- **Exercise prompt**: Report each row that contains the word "This" by copying that row in full.

─── Record set

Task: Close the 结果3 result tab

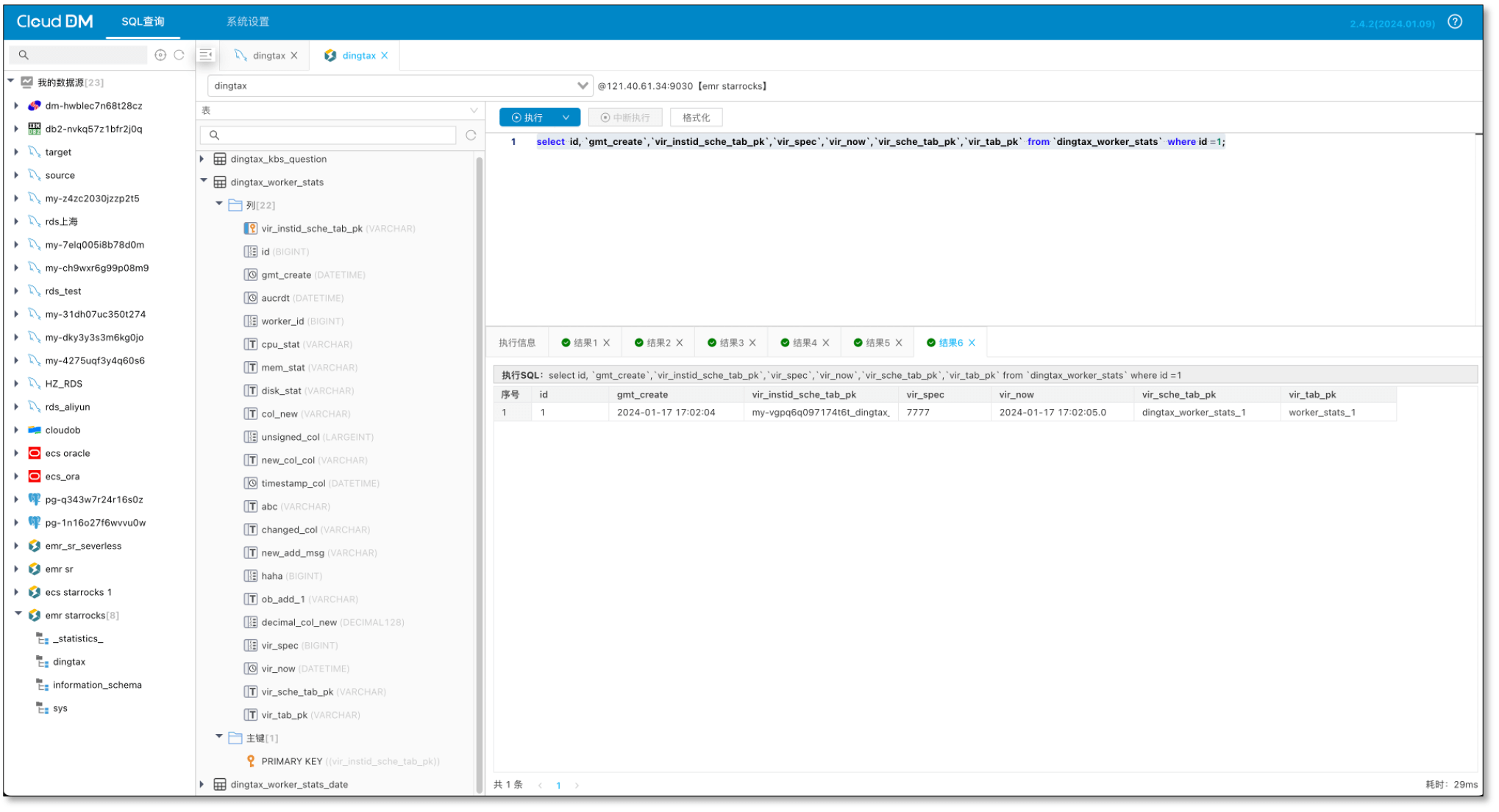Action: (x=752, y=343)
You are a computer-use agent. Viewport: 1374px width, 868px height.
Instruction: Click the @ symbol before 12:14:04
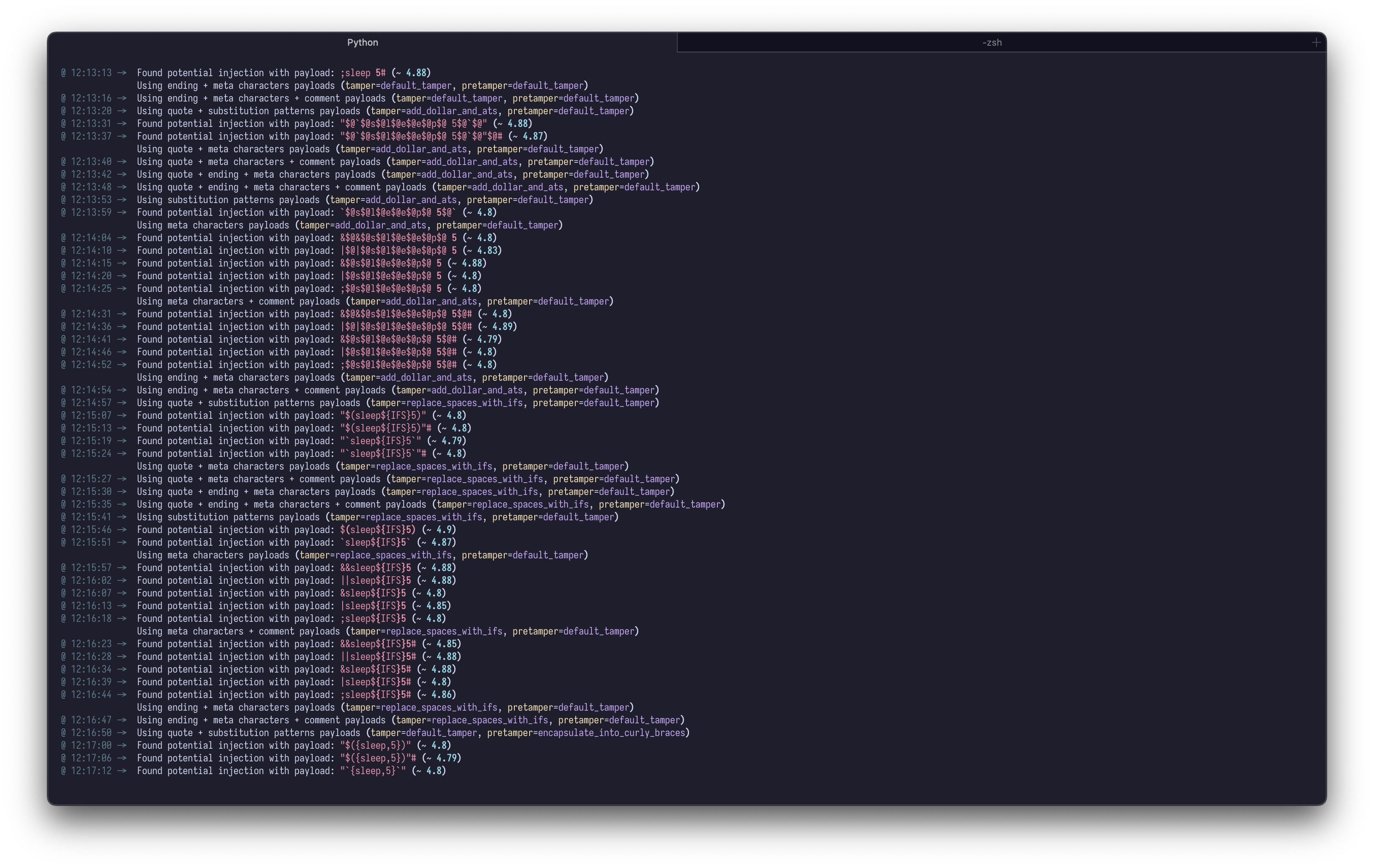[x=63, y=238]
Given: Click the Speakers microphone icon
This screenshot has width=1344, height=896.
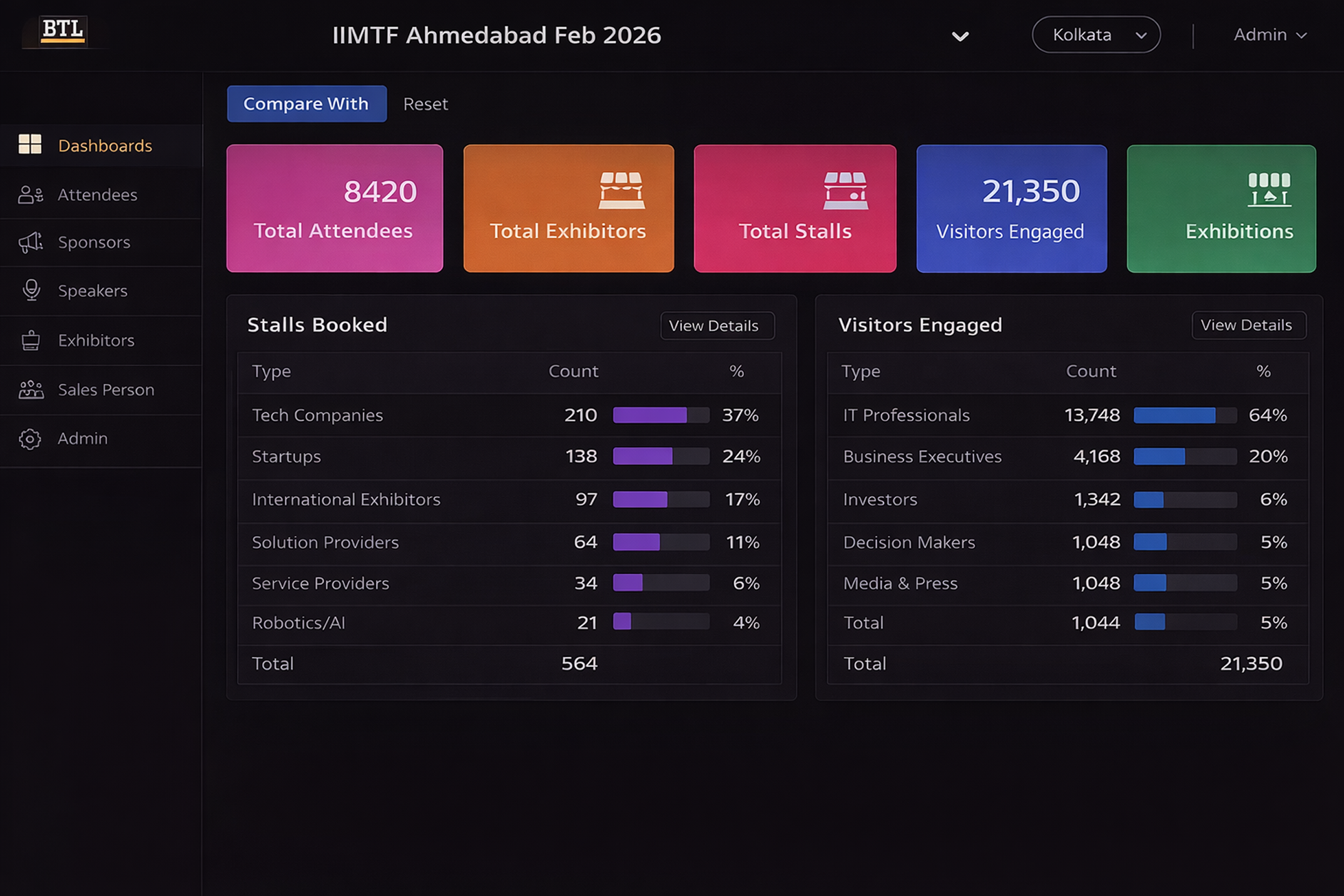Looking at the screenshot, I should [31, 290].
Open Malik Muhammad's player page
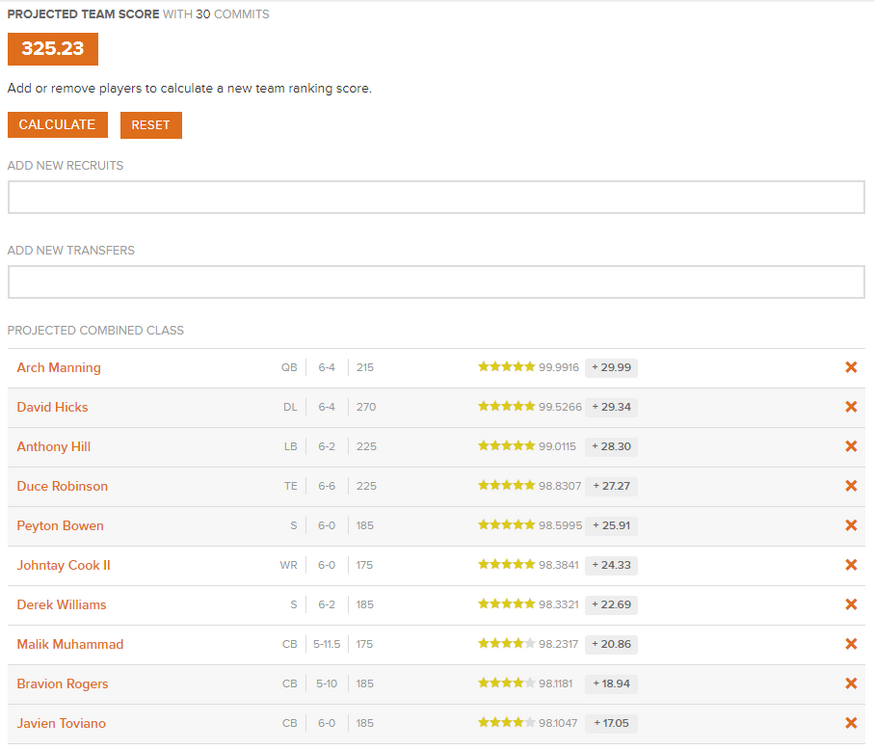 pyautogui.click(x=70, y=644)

──────
─── Record set

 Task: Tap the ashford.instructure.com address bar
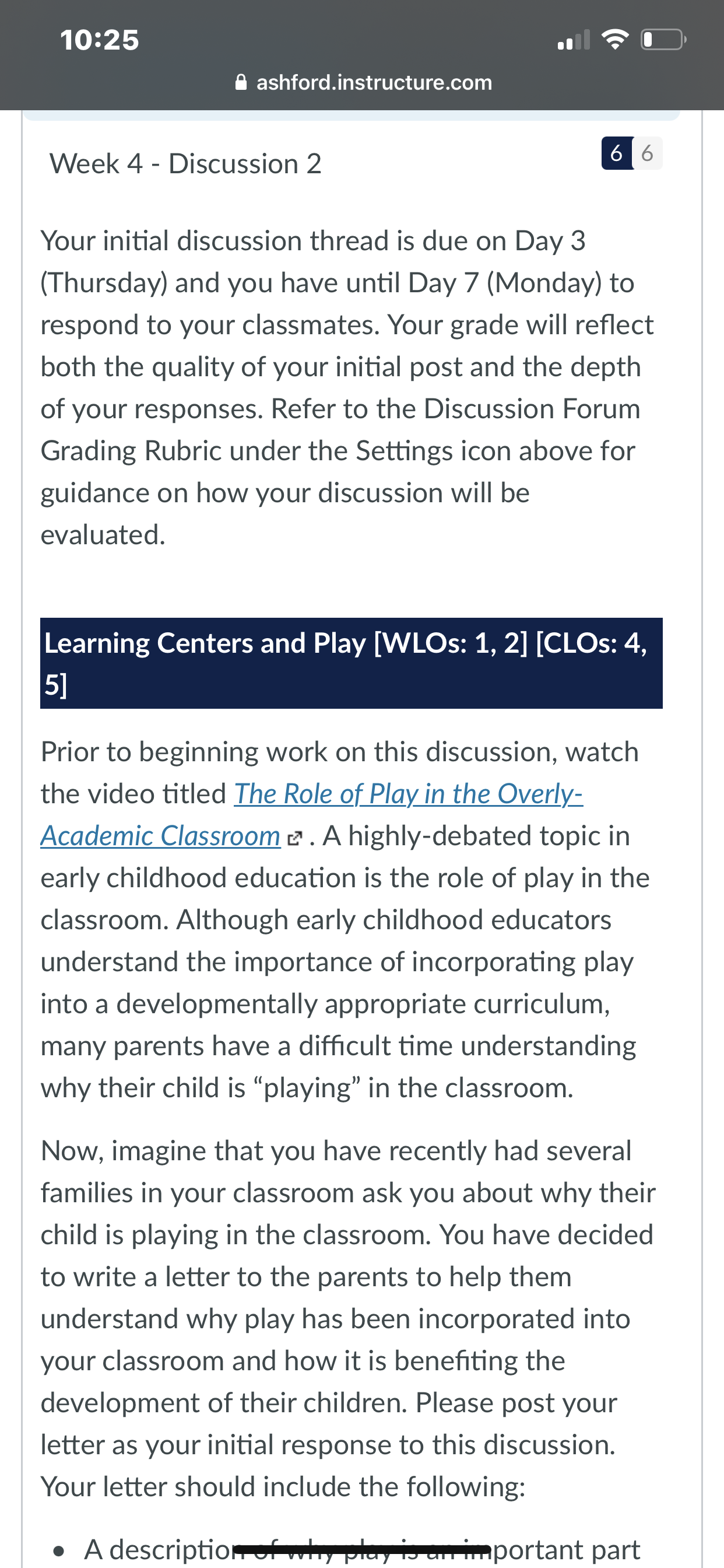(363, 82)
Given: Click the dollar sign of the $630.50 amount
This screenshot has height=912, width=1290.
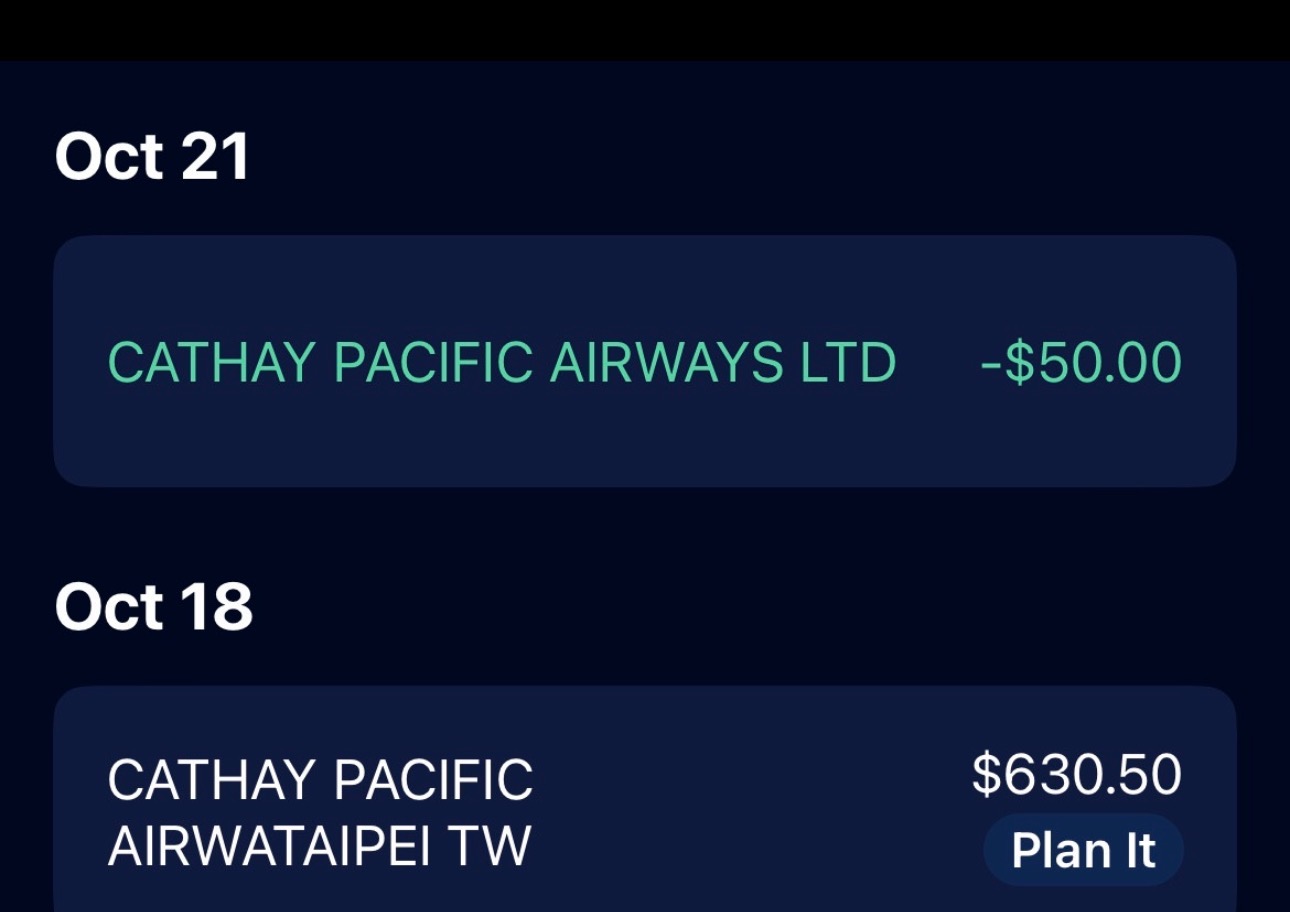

──────
─── Record set

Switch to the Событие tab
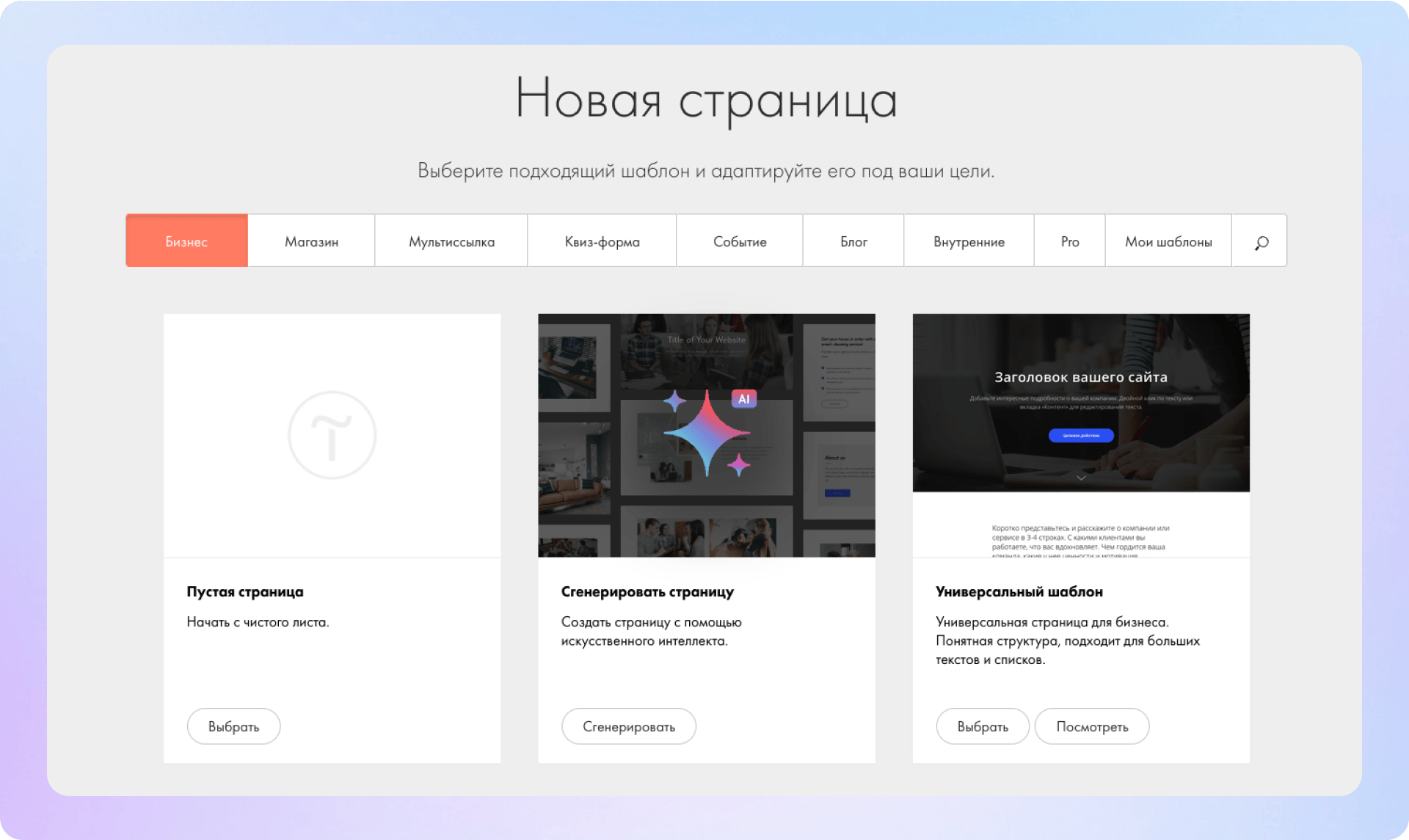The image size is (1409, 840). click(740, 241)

──────

- **Result of the task**:
This screenshot has width=1344, height=896.
This screenshot has height=912, width=1290.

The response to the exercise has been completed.